수행할 작업. 아래 자료의 모든 줄을 한 글자도 바꾸지 말고 그대로 다시 쓰세요. 그림은 답에 넣지 마세요.

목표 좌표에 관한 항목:
::::

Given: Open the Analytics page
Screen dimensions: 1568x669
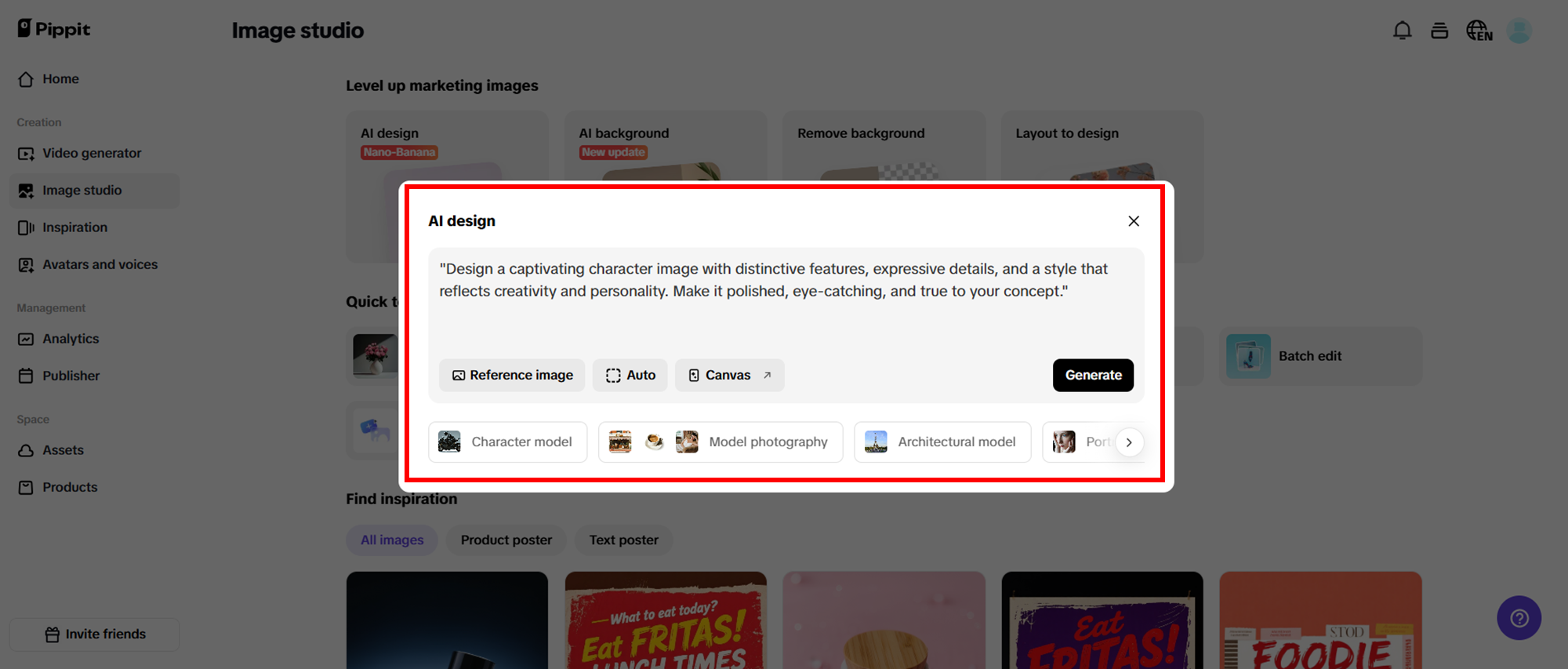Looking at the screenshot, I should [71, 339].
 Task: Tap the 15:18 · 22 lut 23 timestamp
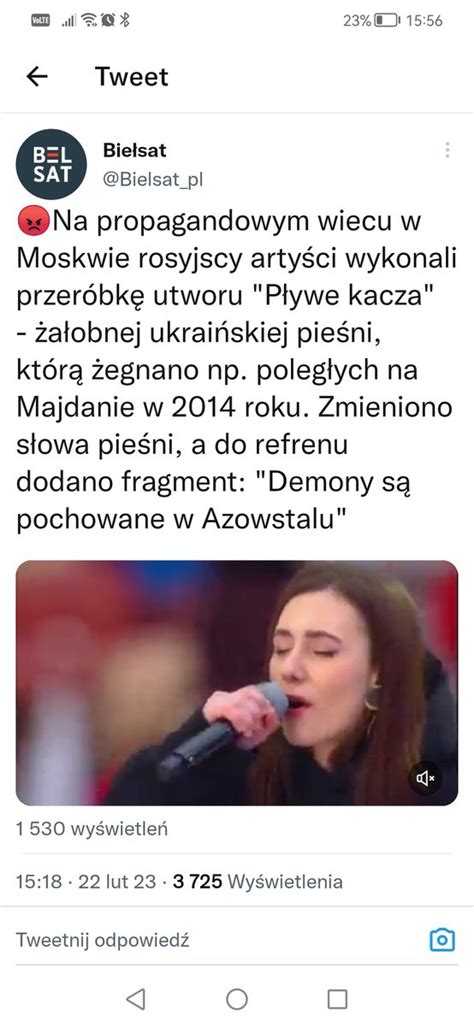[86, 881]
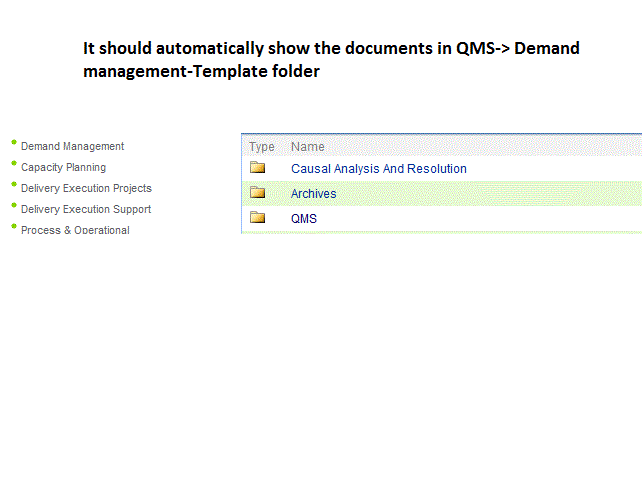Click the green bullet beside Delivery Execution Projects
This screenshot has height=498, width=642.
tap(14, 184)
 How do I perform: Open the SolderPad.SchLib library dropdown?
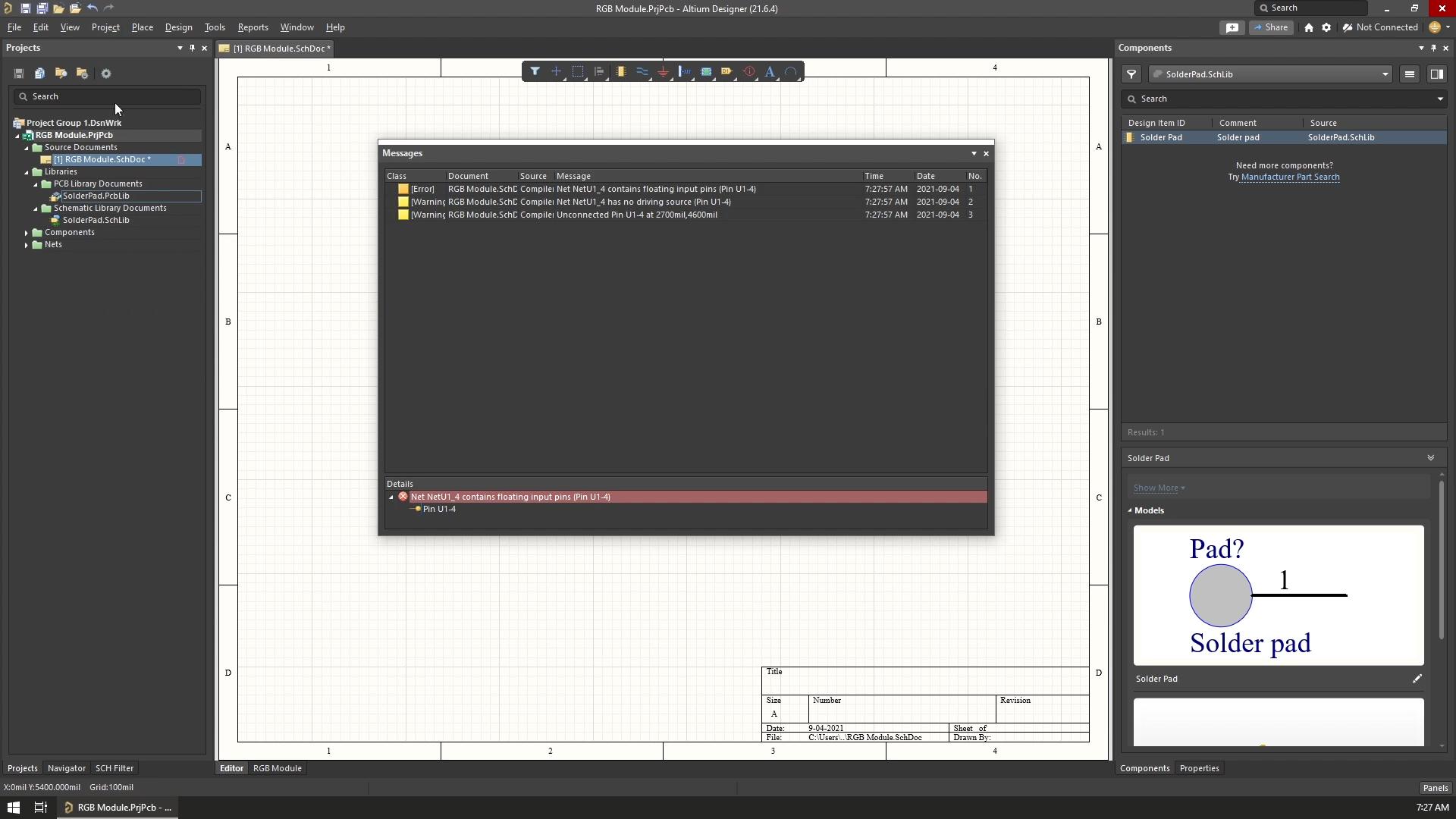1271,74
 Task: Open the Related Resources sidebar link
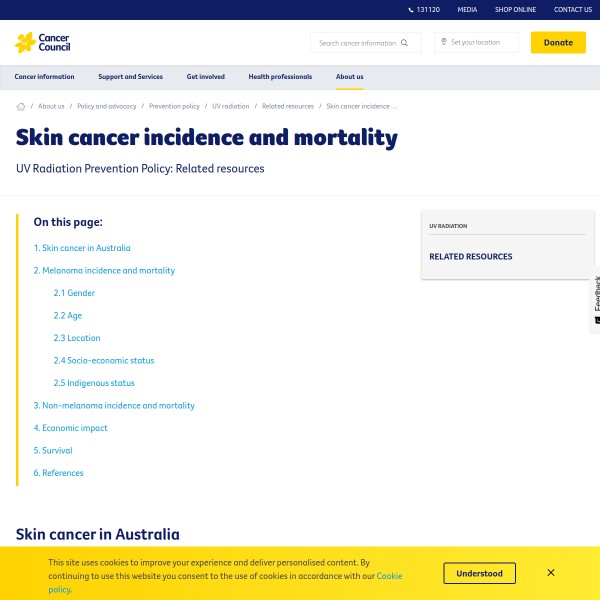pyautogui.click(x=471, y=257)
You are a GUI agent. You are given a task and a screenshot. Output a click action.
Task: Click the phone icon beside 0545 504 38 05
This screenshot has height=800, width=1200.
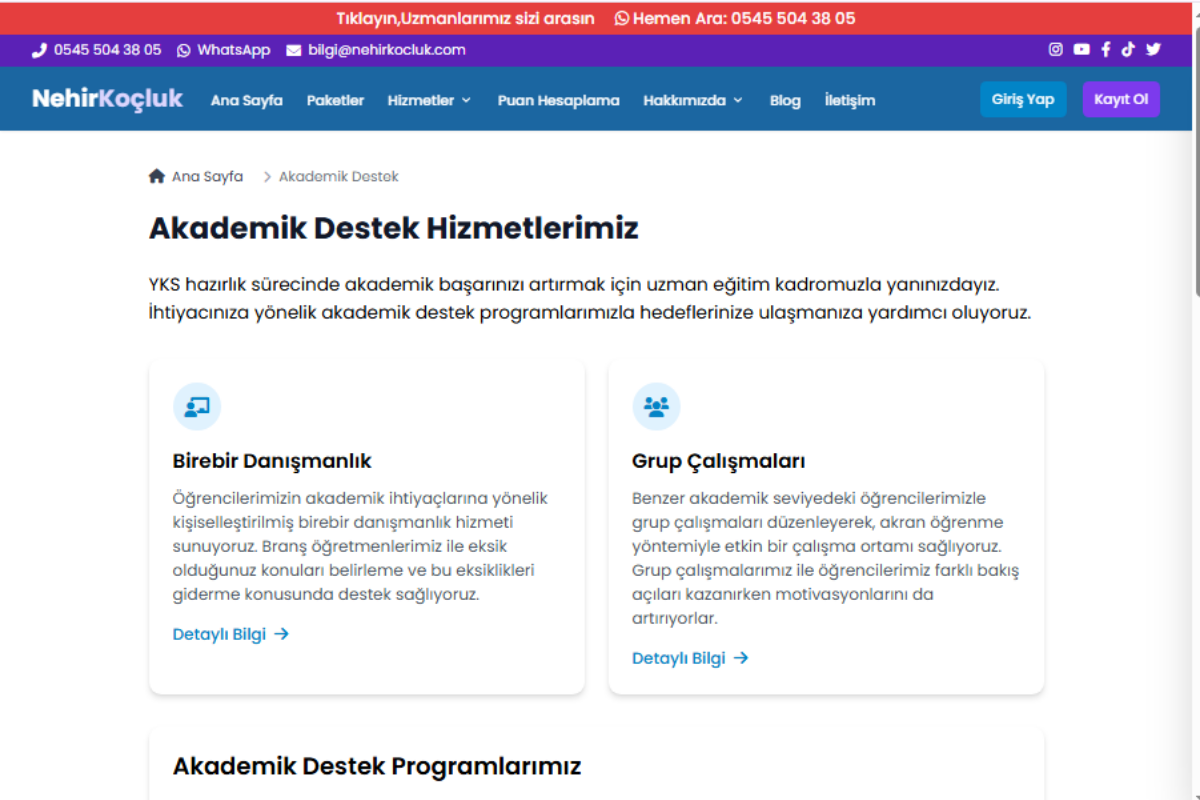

::::

문제 풀이.
Given: Open the Analytics page
Screen dimensions: 1568x669
Looking at the screenshot, I should [71, 339].
 Task: Tap the 15:18 · 22 lut 23 timestamp
[86, 881]
Click the green bullet beside Delivery Execution Projects
This screenshot has height=498, width=642.
tap(14, 184)
 How do I perform: Open the SolderPad.SchLib library dropdown?
1271,74
 Task: Open the Related Resources sidebar link
pyautogui.click(x=471, y=257)
You are a GUI agent. You are given a task and a screenshot. Output a click action.
Task: Click the phone icon beside 0545 504 38 05
This screenshot has height=800, width=1200.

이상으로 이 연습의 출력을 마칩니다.